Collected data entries
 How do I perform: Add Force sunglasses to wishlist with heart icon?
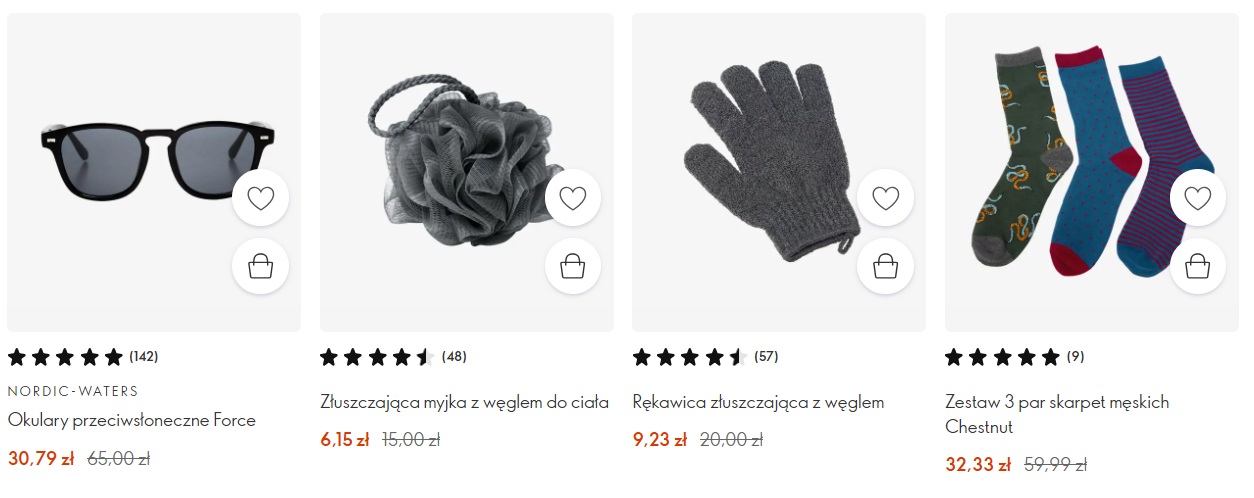(x=260, y=198)
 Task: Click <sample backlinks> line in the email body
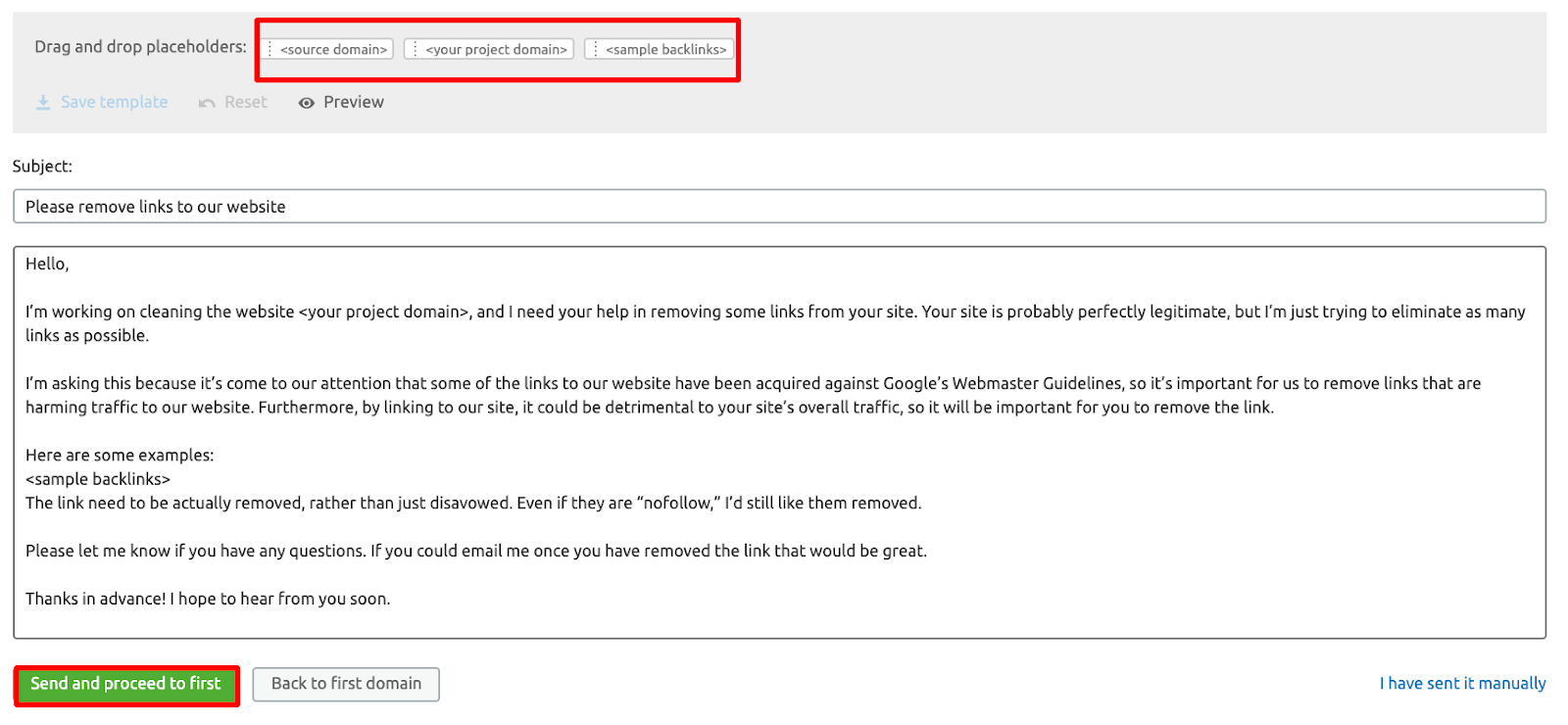[98, 479]
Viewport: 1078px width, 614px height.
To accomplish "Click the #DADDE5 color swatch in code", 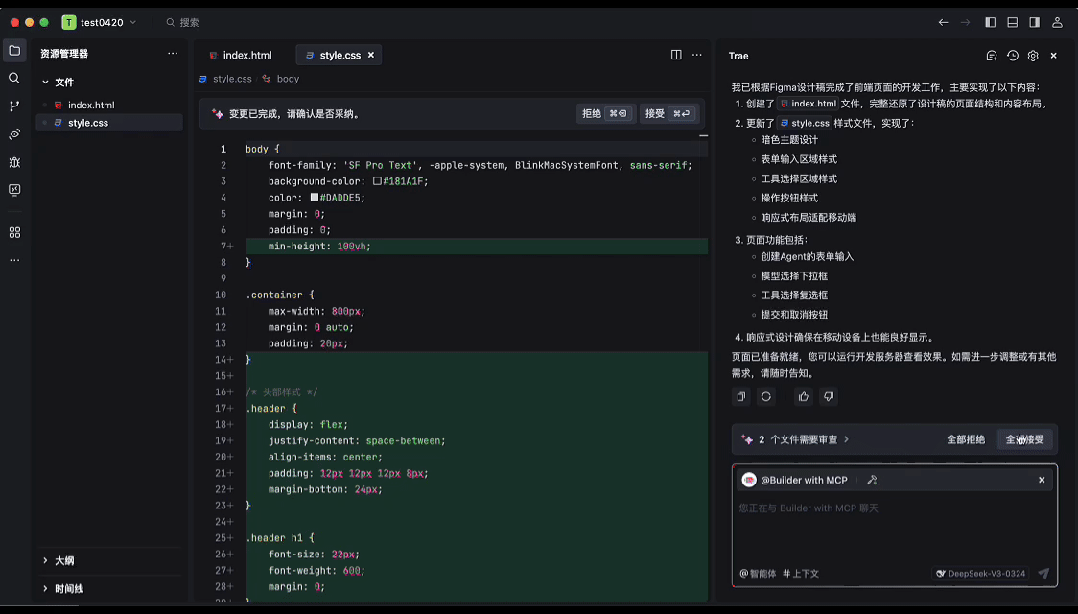I will point(314,198).
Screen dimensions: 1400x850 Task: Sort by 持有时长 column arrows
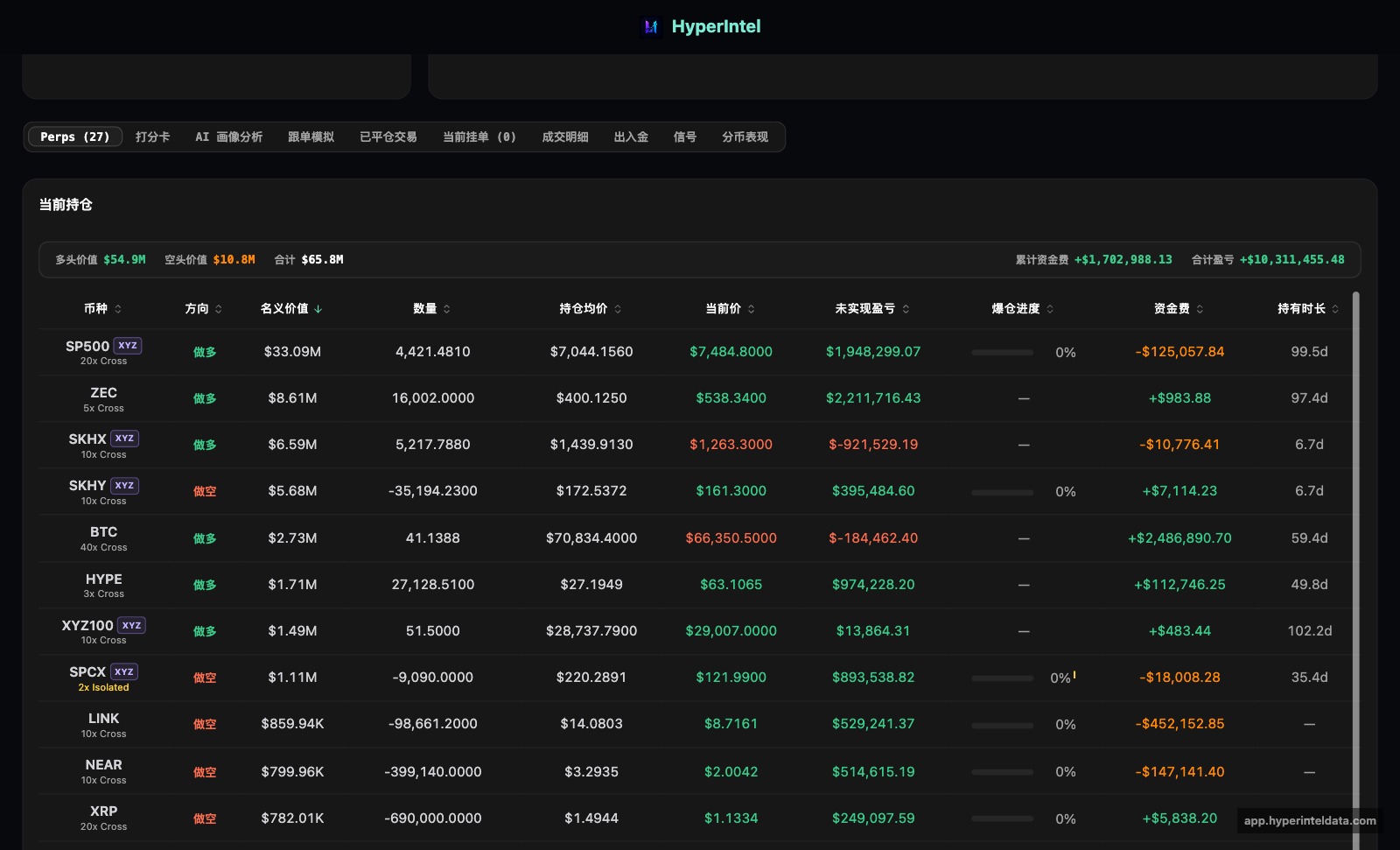point(1335,309)
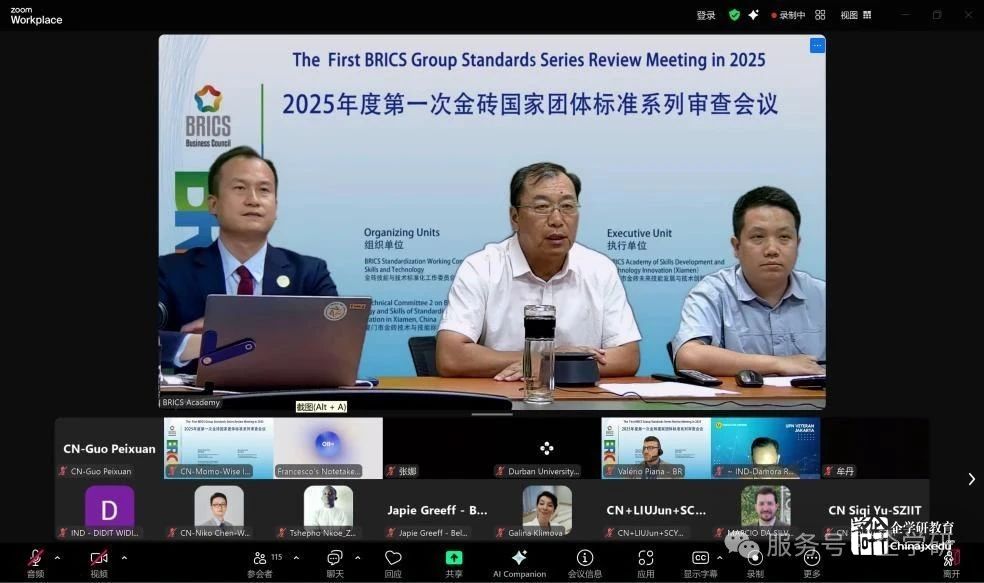Turn on the camera (视频) button
984x583 pixels.
99,559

→ Task requirements
In the records above, find the line containing "Screen dimensions: 1400x850". Reproduce it and every line after it through the last line, omitting pictures.

→ Response to this task
Screen dimensions: 1400x850 Task: Sort by 持有时长 column arrows
point(1335,309)
Turn on the camera (视频) button
984x583 pixels.
99,559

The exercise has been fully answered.